Le film commence donc presque comme un vieux film des années 50, tout est beau, tout est gentillet, Jerry va au boulot avec le sourire, il est toujours content de tout, heureux pour rien, alors que ces collègues ont la mine blasée, un air de subir le quotidien sans pouvoir rien y faire. Les filles du bureau s’amusent comme elles peuvent dans cette ville de province, le vendredi soir c’est soirée karaoké, où tout le monde se retrouve, Fiona, l’anglaise un peu pimbêche mais pas méchante, qui aime être le centre d’attention, et qui fait tourner en bourrique le gentil Jerry parce que c’est si facile de s’amuser à ses dépends, Lisa, l’héroïne de conte de fée, trop bonne, trop gentille, et Allison, qui s’amuse à voir ses deux collègues essayer de charmer Jerry.

The Voices : Photo Gemma Arterton, Ryan Reynolds

The Voices : Photo Ryan Reynolds

Et puis en milieu de film, tout vole en éclat, Jerry laisse ses instincts meurtriers et sa nature reprendre le dessus, sa folie n’est plus aussi gentillet, plus aussi sympathique, là où sa folie transformait un quotidien morne en joyeuse journée, elle fait  disparaitre des évènements tragiques, sanglants, glauques et moches sous le tapis! (la scène des boites tupperware est bien dégueulasse).

The Voices : Photo Anna Kendrick, Ella Smith, Gemma Arterton, Ryan Reynolds

Un film complètement barré donc, plein de folie parfois douce, parfois affreuse et meurtrière.
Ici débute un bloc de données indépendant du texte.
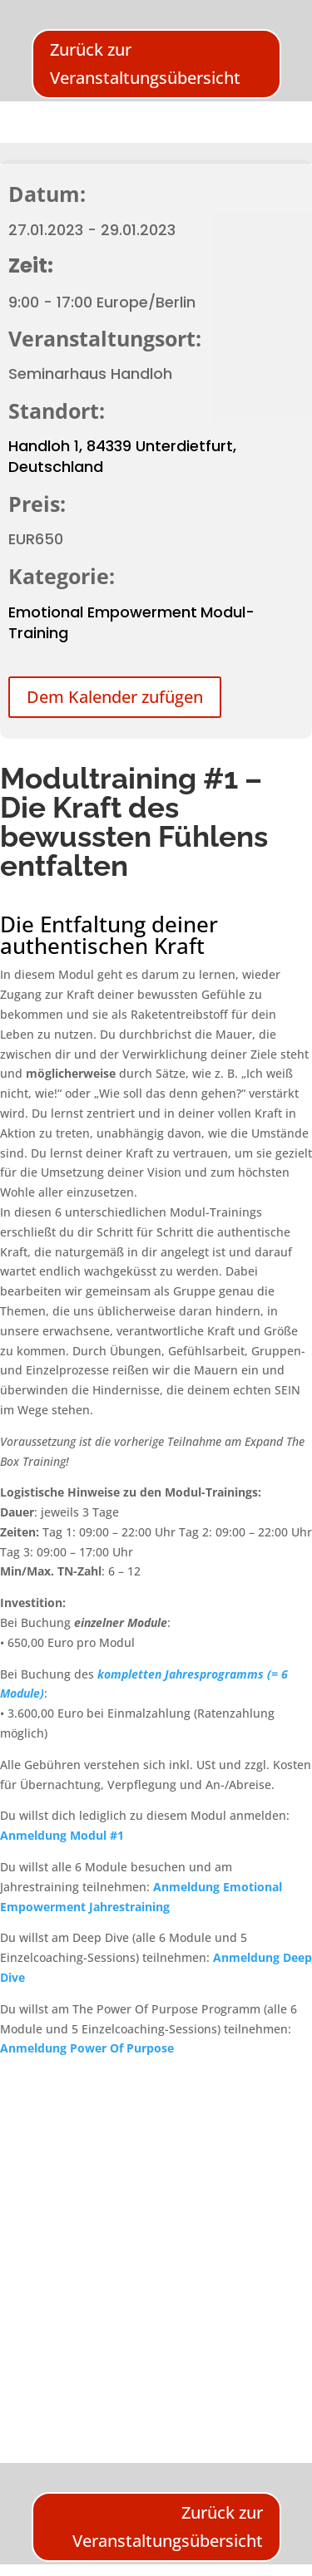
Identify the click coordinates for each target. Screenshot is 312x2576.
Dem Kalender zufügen (115, 697)
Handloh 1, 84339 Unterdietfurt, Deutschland (122, 456)
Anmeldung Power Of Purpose (87, 2048)
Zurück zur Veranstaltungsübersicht (145, 63)
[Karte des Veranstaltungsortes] (156, 2245)
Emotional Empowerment (102, 612)
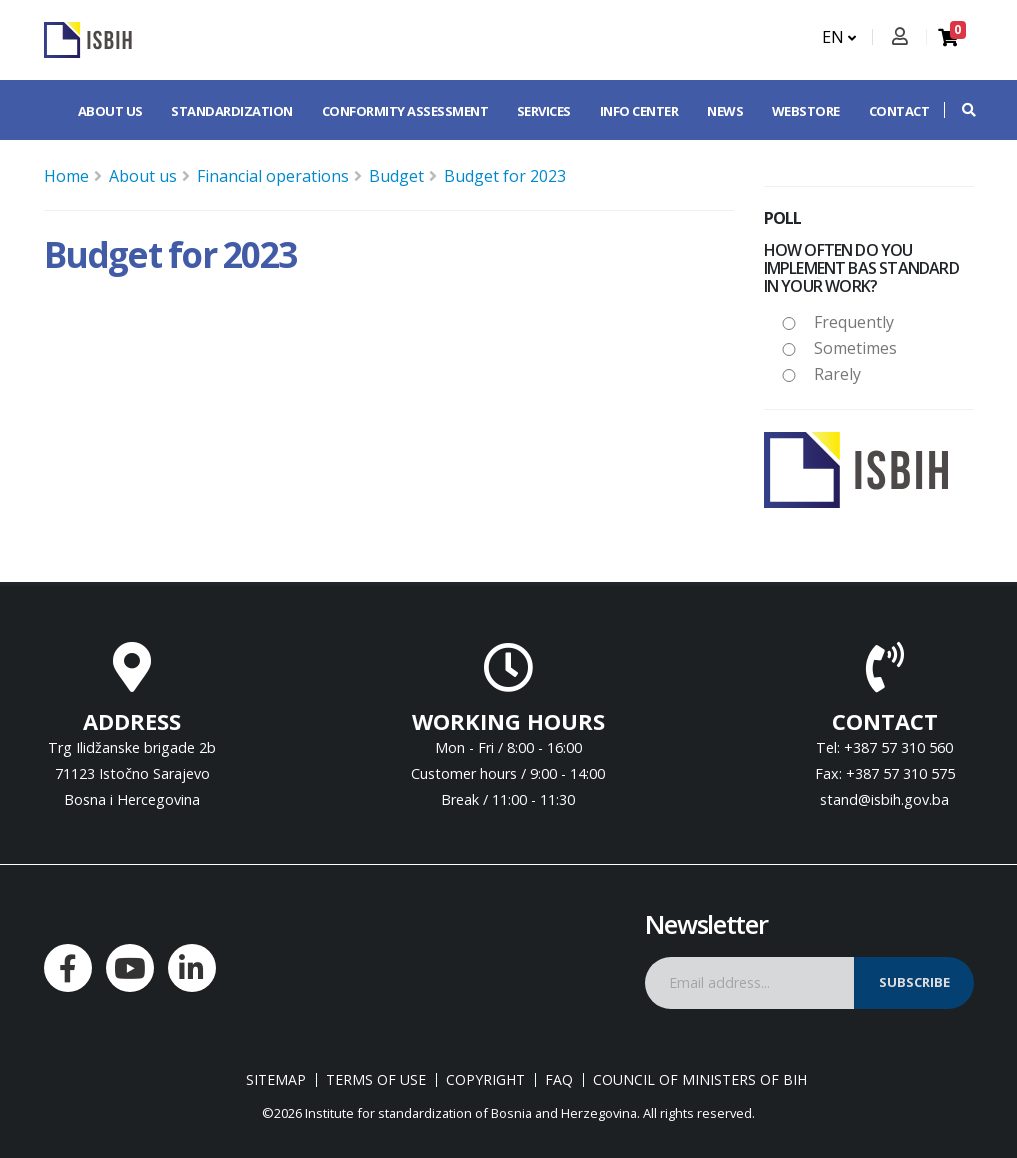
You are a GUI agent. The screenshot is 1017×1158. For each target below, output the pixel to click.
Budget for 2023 (505, 176)
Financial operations (273, 176)
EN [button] (839, 37)
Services (544, 111)
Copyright (485, 1080)
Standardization (232, 111)
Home (66, 176)
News (725, 111)
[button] (959, 110)
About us (110, 111)
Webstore (806, 111)
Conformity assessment (405, 111)
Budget (396, 176)
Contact (899, 111)
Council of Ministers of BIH (700, 1080)
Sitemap (276, 1080)
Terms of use (376, 1080)
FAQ (559, 1080)
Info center (639, 111)
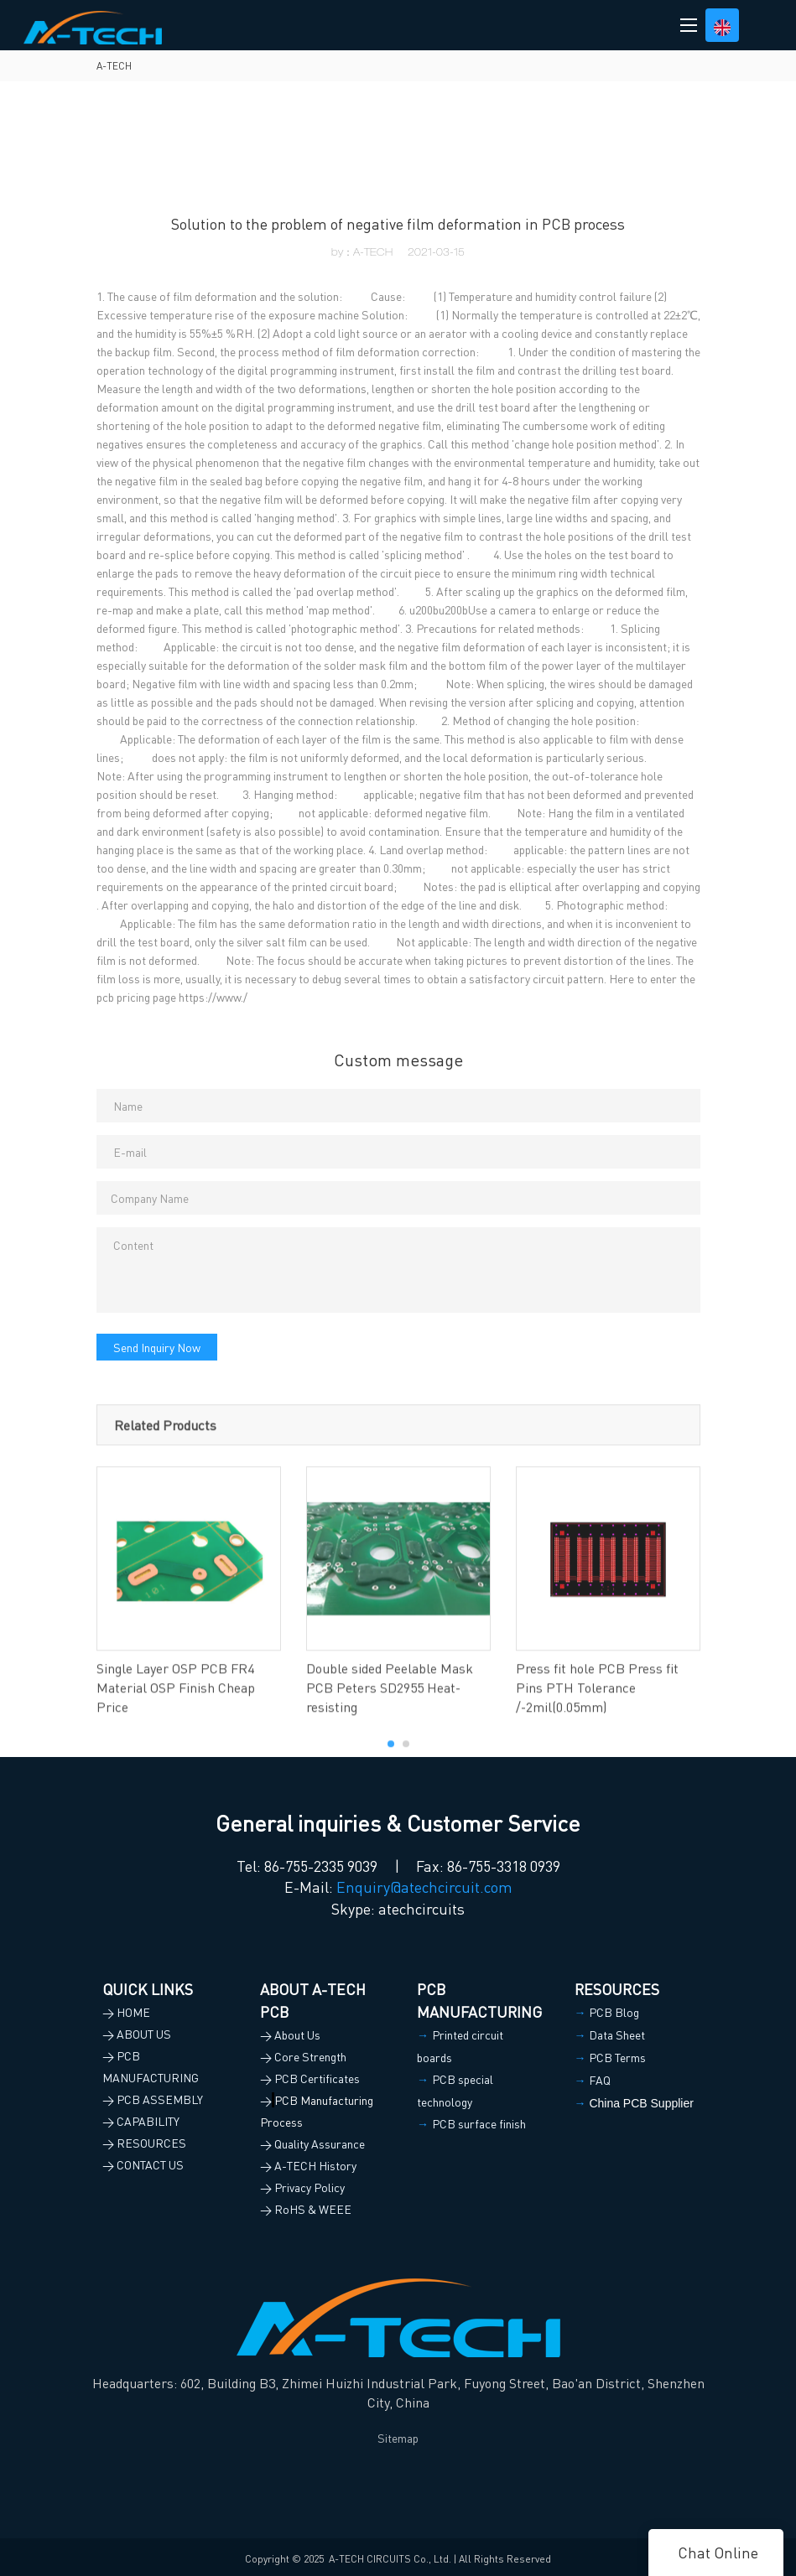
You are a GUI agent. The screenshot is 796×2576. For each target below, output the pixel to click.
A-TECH (114, 66)
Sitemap (398, 2437)
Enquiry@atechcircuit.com (424, 1886)
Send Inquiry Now (156, 1347)
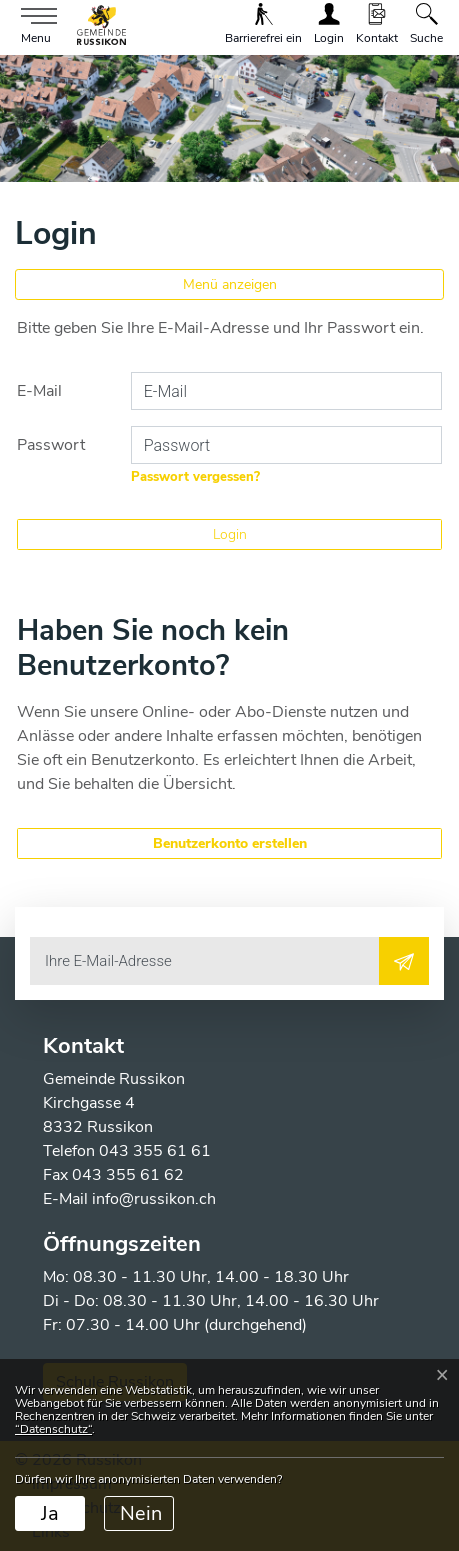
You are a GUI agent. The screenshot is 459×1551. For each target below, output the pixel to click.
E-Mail (39, 391)
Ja (50, 1513)
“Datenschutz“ (53, 1429)
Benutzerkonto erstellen (230, 843)
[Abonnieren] (404, 961)
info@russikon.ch (154, 1199)
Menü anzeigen (230, 284)
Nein (141, 1513)
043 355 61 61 (155, 1151)
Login (230, 534)
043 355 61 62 (128, 1175)
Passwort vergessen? (195, 477)
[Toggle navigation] (33, 26)
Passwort (51, 445)
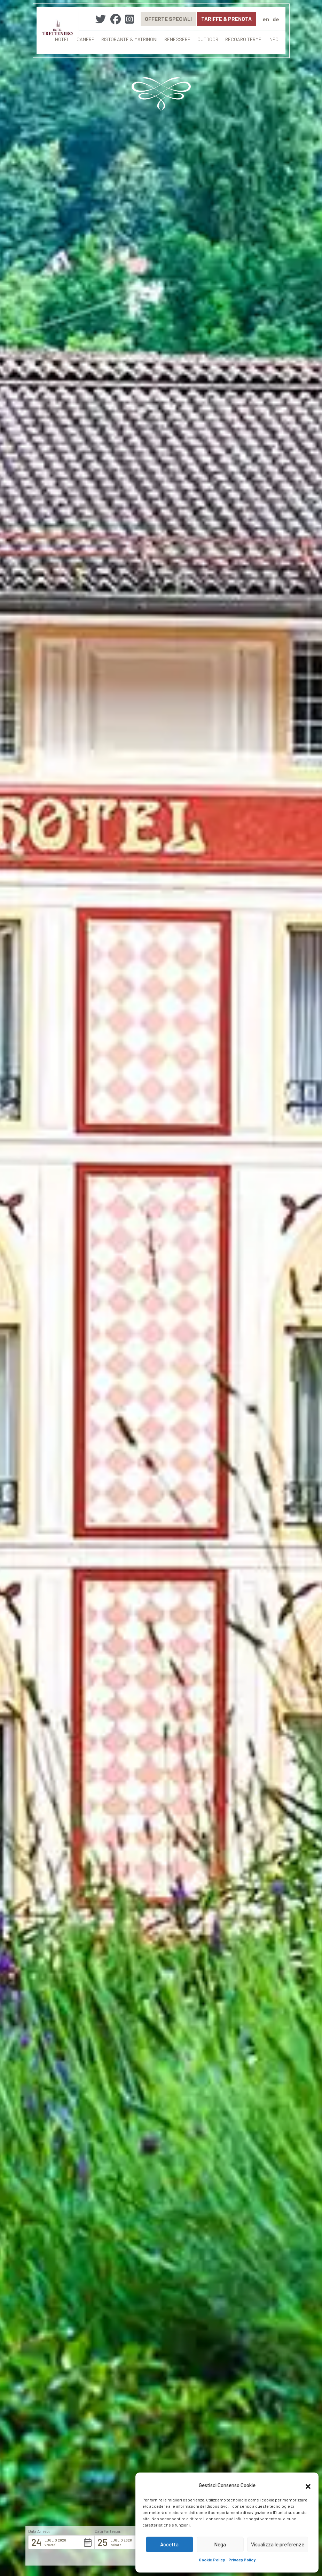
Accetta (169, 2544)
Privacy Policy (242, 2559)
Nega (220, 2544)
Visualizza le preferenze (277, 2544)
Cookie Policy (212, 2559)
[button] (308, 2485)
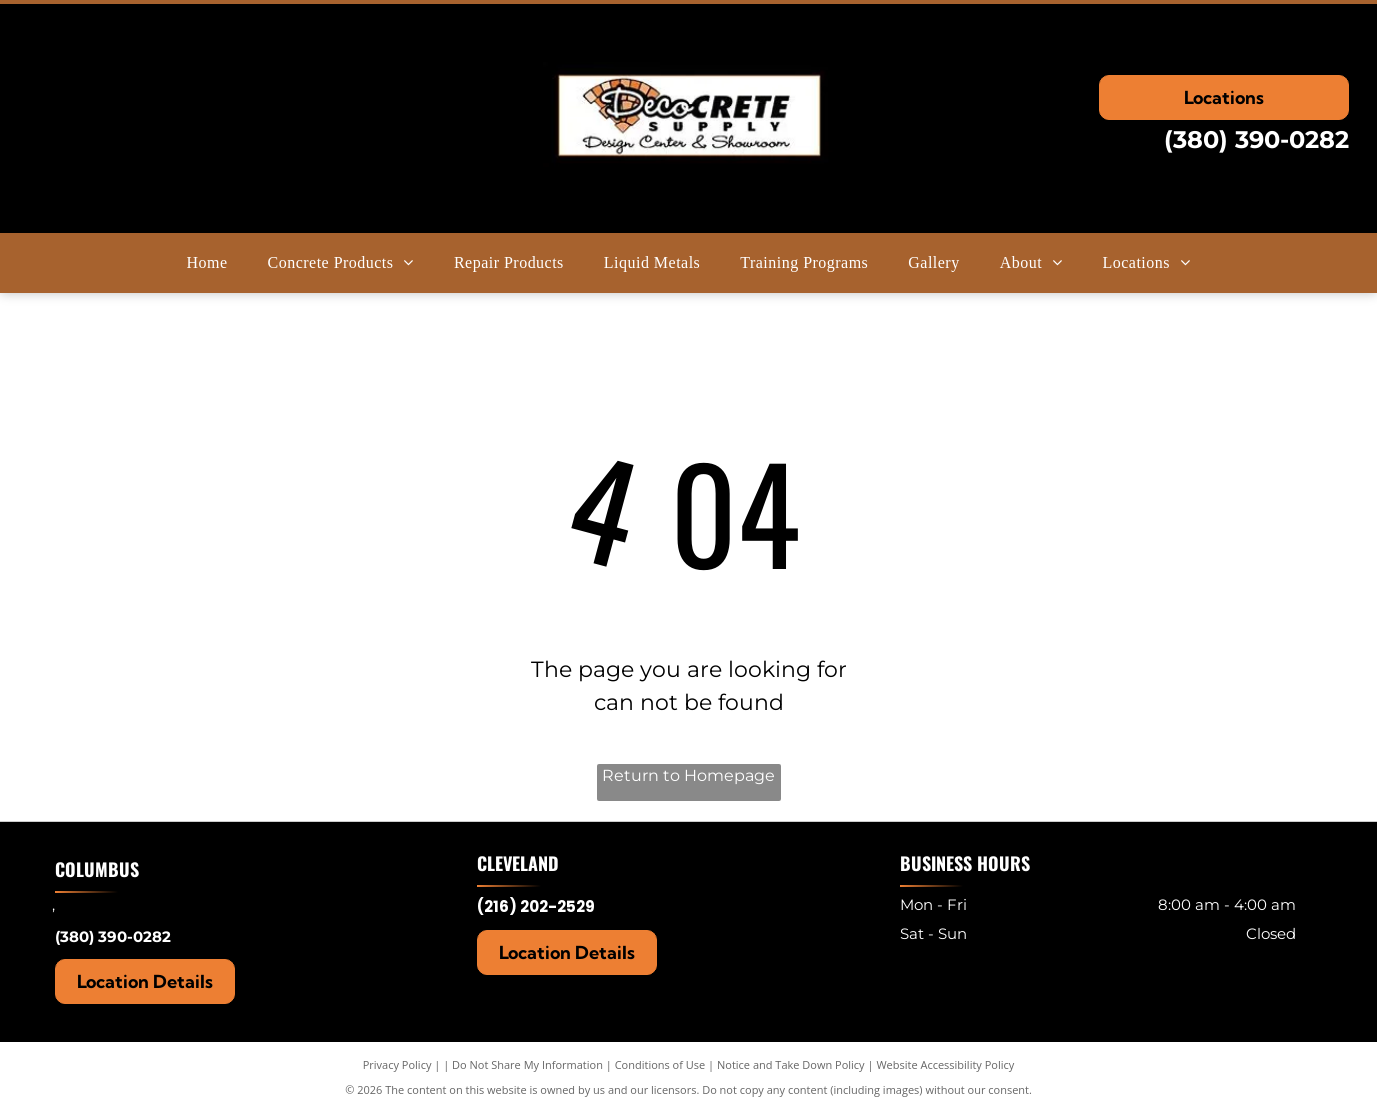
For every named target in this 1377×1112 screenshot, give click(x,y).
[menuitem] (207, 263)
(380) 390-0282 (1256, 139)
J’ai surtout beaucoup aimé le personnage de Fiona, (même si sa fuite dans les bois est complètement idiote), j’ai aussi beaucoup aimé Allison même si on ne l’a voit pas autant. Les scènes de conversation, entre Jerry et ses animaux qui reflètent l’inconscient de Jerry sont souvent drôles et tragiques à la fois, entre le chien Bosco optimiste, encourageant et enjoué, et le chat M Moustache, pessimiste, réaliste et un peu cruel (même si franc). Mon seul regret dans ce film, est la fin, qui n’est pas mauvaise mais je m’attendais à quelque chose de plus réel (un Jerry qui retombe dans le monde réel tel qu’il est, mais je suppose que la réalisatrice voulait finir sur une note plus gai et farfelue!).